TASK DETAILS:
Only the lines from the line containing "Step back one frame" to the end of the entries, both included, belong in your answer, and each must match exactly.
[[ DATA FOR ANALYSIS open ]]
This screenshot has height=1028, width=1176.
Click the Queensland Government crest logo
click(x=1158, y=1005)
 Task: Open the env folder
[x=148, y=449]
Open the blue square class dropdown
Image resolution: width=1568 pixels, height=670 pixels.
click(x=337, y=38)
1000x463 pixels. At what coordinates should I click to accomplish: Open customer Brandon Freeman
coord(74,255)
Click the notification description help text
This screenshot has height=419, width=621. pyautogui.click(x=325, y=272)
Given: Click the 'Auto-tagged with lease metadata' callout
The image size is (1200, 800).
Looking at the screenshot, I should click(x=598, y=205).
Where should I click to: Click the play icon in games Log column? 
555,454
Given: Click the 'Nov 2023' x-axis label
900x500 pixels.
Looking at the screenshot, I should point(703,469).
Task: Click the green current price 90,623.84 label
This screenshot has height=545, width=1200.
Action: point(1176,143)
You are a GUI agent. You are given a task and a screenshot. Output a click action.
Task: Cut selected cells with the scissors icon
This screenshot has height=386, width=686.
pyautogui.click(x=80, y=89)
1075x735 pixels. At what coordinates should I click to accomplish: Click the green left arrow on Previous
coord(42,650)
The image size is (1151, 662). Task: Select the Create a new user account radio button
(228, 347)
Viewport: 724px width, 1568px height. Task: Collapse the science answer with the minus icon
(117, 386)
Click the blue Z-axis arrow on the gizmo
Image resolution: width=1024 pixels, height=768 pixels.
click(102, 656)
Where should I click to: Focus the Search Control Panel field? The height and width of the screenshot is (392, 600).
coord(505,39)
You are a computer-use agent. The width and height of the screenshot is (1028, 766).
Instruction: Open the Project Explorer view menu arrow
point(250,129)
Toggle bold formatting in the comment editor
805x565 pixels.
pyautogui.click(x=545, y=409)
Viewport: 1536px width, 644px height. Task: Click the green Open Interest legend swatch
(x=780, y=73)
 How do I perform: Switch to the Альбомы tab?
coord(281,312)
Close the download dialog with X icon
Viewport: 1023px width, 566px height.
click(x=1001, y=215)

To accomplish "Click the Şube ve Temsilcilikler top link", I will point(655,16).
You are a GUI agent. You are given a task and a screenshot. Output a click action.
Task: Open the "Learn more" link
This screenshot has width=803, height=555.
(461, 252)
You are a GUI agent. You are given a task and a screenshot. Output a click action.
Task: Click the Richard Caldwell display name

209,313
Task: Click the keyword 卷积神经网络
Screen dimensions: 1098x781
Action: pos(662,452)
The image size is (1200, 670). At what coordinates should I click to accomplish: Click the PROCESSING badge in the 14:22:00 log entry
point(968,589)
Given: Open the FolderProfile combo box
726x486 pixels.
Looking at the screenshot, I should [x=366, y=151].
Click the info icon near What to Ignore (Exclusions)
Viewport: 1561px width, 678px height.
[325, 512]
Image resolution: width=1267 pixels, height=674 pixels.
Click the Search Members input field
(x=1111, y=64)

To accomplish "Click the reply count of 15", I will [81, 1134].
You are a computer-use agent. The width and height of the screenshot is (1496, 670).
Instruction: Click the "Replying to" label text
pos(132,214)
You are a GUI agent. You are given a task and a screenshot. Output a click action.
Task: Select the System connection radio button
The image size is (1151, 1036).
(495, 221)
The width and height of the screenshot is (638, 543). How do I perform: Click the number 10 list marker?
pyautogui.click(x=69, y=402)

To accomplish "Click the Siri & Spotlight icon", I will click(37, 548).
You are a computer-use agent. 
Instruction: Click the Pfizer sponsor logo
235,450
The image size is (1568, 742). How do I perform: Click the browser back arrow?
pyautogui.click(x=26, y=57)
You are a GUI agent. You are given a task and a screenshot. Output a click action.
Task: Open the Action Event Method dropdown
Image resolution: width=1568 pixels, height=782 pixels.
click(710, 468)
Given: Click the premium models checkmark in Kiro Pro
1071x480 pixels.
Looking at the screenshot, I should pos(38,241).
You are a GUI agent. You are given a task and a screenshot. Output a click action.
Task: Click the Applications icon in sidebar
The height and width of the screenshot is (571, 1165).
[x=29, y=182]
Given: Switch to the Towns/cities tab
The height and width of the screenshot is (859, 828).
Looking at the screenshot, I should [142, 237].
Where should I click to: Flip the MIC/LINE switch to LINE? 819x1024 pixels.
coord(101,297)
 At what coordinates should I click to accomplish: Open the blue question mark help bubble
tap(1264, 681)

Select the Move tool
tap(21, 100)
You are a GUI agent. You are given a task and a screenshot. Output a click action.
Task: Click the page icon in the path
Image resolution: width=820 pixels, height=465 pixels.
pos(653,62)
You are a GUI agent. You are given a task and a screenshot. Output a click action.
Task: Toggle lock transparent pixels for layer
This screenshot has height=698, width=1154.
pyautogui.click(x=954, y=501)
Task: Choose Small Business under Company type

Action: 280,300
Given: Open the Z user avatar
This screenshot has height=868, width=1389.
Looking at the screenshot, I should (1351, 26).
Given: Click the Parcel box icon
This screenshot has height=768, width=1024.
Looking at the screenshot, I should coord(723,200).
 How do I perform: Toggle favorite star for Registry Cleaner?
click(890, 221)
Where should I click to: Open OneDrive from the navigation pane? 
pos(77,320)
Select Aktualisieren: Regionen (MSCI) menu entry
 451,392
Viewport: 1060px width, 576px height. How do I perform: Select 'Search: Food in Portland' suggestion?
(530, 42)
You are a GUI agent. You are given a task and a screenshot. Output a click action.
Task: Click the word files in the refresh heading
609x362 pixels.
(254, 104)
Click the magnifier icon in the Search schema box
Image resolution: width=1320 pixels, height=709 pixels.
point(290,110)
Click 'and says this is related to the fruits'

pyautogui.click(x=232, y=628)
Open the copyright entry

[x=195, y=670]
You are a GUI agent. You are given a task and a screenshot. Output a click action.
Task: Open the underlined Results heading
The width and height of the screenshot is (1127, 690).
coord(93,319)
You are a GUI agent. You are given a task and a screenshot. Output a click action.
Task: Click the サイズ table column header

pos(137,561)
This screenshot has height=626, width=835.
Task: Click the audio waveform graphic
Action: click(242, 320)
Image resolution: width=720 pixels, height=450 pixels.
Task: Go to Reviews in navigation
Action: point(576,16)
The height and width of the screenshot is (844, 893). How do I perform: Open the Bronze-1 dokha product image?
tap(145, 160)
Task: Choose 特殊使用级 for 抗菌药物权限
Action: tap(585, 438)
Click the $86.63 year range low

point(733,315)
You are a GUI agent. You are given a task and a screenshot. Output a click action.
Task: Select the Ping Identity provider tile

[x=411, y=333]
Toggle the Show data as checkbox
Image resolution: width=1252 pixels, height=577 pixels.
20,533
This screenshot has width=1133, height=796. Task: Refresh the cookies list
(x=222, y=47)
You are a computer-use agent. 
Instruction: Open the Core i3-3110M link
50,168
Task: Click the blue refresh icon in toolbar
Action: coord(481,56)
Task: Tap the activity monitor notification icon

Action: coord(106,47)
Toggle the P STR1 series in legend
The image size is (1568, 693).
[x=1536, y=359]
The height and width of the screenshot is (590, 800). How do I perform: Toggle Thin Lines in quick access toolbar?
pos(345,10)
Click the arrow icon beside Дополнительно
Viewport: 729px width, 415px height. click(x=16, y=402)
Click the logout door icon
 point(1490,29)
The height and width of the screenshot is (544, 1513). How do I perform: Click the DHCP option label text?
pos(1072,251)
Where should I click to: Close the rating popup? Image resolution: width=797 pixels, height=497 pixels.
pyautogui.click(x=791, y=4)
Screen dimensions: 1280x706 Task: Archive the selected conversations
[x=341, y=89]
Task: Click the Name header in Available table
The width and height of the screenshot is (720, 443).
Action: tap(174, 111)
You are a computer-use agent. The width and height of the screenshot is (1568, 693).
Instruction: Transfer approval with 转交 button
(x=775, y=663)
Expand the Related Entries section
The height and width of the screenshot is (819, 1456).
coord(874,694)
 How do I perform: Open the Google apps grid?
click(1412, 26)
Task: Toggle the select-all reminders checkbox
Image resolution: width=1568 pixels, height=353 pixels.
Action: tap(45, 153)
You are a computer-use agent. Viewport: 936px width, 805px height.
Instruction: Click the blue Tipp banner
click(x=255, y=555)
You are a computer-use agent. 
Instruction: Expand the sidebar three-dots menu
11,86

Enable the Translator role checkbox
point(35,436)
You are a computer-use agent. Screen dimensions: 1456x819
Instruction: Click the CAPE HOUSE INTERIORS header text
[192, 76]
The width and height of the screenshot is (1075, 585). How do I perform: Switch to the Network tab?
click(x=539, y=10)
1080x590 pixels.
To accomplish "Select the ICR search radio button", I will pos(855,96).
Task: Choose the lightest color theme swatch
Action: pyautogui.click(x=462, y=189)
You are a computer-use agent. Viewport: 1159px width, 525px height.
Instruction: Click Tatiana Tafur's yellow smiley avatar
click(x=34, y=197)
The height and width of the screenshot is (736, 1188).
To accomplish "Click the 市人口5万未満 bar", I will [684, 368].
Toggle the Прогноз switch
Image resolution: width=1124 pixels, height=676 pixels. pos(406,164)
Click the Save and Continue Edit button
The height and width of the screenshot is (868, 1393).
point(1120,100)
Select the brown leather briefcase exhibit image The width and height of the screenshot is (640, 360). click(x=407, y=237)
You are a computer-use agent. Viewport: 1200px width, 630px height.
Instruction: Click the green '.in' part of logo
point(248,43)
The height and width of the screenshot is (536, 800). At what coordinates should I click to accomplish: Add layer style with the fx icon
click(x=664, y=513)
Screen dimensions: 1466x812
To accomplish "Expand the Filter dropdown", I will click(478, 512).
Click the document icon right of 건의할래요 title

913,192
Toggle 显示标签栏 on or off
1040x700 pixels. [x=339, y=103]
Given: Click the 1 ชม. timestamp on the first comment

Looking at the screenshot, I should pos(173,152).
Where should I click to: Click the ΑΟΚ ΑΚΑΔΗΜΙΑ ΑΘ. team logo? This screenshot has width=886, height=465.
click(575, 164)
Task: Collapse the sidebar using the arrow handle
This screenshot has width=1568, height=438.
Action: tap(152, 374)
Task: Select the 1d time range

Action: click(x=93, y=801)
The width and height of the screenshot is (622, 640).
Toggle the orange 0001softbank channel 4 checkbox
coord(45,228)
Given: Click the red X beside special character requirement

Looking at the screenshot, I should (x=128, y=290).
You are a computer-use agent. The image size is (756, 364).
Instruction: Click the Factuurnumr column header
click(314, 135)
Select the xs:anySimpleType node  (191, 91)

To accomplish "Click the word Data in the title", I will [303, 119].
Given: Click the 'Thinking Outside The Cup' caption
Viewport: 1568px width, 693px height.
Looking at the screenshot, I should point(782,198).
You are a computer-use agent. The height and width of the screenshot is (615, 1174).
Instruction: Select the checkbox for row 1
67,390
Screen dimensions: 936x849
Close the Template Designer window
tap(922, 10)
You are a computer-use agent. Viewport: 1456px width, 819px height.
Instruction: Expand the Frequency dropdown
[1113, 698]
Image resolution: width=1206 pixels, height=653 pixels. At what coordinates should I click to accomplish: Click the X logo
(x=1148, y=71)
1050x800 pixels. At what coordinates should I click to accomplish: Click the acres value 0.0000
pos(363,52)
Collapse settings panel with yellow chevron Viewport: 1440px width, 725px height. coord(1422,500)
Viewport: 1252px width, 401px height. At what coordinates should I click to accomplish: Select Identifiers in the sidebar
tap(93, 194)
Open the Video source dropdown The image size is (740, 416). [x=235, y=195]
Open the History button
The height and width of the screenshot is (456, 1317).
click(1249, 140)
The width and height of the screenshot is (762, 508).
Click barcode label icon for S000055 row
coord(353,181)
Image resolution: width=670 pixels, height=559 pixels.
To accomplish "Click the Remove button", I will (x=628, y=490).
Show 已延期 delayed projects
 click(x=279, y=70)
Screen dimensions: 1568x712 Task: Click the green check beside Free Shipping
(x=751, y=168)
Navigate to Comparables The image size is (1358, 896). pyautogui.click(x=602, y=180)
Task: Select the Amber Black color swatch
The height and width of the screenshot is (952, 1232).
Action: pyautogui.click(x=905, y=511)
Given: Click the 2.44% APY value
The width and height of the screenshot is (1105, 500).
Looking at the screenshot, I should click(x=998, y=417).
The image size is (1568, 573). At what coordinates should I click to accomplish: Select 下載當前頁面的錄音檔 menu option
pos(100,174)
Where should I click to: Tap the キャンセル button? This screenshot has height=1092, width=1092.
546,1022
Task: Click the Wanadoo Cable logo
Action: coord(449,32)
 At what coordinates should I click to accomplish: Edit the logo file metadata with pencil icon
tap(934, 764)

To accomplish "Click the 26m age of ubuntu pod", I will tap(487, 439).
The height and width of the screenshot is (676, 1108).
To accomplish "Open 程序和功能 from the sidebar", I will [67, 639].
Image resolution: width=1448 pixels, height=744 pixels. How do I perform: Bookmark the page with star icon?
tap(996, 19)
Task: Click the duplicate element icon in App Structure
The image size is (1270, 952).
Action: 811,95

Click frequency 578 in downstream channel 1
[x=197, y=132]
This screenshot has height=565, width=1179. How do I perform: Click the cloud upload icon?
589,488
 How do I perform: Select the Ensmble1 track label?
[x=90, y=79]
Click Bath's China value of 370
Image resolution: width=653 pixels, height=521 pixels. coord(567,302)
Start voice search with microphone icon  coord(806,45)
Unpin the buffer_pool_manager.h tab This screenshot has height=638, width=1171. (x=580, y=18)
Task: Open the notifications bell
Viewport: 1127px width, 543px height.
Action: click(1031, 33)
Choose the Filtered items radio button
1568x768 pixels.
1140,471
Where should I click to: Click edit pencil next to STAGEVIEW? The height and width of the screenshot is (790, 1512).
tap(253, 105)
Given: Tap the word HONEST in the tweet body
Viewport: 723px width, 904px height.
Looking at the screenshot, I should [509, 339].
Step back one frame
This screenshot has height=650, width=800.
[[ DATA FOR ANALYSIS closed ]]
OUTPUT FOR THIS EXERCISE:
Step back one frame
This screenshot has height=650, width=800.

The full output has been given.